Para María Virginia López, directora de Programas de Fundación Educacional Oportunidad, la respuesta a este desafío comienza mucho antes de primero básico. “Las bases de la lectura se construyen durante los primeros años de vida. El desarrollo del lenguaje oral, del vocabulario y de las habilidades para expresar ideas y comprender el mundo es lo que posteriormente permite que niñas y niños aprendan a leer y comprendan lo que leen”, explicó.

En este escenario, la especialista identifica dos desafíos prioritarios para la educación parvularia: promover una asistencia regular a clases y garantizar que el tiempo que niñas y niños permanecen en los establecimientos se traduzca en experiencias educativas de calidad.

“Cada día de asistencia es clave, porque cada jornada representa nuevas oportunidades para conversar, escuchar relatos, hacer preguntas, incorporar palabras y pensamiento.

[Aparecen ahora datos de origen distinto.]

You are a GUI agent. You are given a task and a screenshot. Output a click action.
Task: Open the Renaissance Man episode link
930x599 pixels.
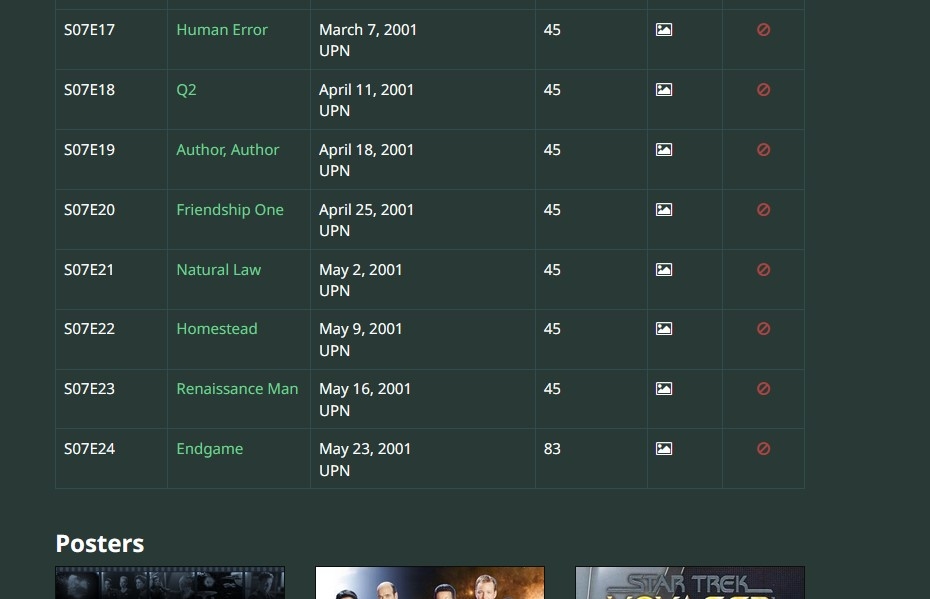(x=237, y=389)
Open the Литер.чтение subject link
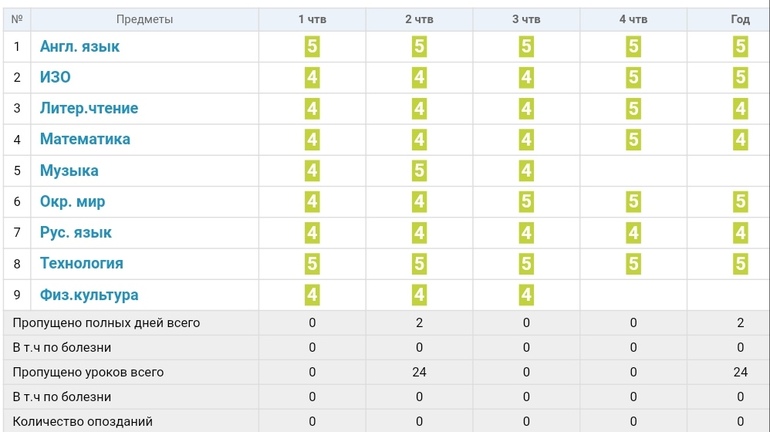The height and width of the screenshot is (432, 770). (89, 108)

Cuando una niña o niño falta, pierde experiencias que son fundamentales para su desarrollo y que no siempre pueden recuperarse”, señaló.

Sin embargo, la asistencia por sí sola no es suficiente. López subrayó que la calidad de las interacciones pedagógicas cumple un papel decisivo en el aprendizaje. “Sabemos que las interacciones que amplían el vocabulario promueven preguntas abiertas, desafían el pensamiento y generan conversaciones significativas tienen un impacto directo en el desarrollo del lenguaje, un aspecto clave para el desarrollo de la alfabetización”, afirmó.

La experta enfatizó además que “los primeros seis años son la ventana de mayor desarrollo cerebral en la vida de una persona. Cada conversación, cada lectura compartida, cada momento de juego entre los equipos educativos, familias y un niño o niña. No es solo un buen momento, es una oportunidad de aprendizaje que no vuelve a repetirse”.

Finalmente, López advirtió que la prevención debe ser una prioridad. “Chile no puede llegar tarde. Si queremos disminuir el riesgo lector, debemos intervenir antes de que aparezcan las dificultades. La educación parvularia ofrece una oportunidad extraordinaria para hacerlo, asegurando la asistencia diaria y fortaleciendo la calidad de las interacciones que ocurren en el aula. Ahí comienza realmente el camino hacia una base sólida para la comprensión lectora”, concluyó.